Keine sozialrechtliche Bereichsausnahme

Der Vergabesenat traf explizit eine generelle Rechtsaussage zu § 127 SGB V. Diese Vorschrift hat wegen Verstoßes gegen die höherrangigen Vorschriften der Vergaberichtlinien unangewendet zu bleiben, soweit dadurch eine Bereichsausnahme errichtet werden soll, innerhalb derer die Durchführung eines Vergabeverfahrens bei der Beschaffung von Hilfsmitteln in das Ermessen der gKV gestellt wird.

Beitrittsmodell vergaberechtswidrig

Alle Hilfsmittelbeschaffungen sind damit grundsätzlich im Wege einer europaweiten Ausschreibung durchzuführen. Das Beitrittsmodell nach § 127 Abs. 2, 2a SGB V darf nur noch im Unterschwellenbereich angewendet werden.

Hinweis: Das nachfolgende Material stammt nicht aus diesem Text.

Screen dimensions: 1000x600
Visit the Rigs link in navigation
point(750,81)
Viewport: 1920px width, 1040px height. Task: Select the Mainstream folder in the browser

Nur Open-House-Modell erlaubt Vertragsbeitritt

Im Oberschwellenbereich dürfen Krankenkassen allen potentiellen Leistungserbringern einen Vertragsbeitritt nur nach dem vergaberechtsfreien Open-House-Modell (vgl. dazu Beitrag Vergabe 722) ermöglichen. Diese Verträge dürfen allerdings vor Vertragsschluss nicht verhandelt werden.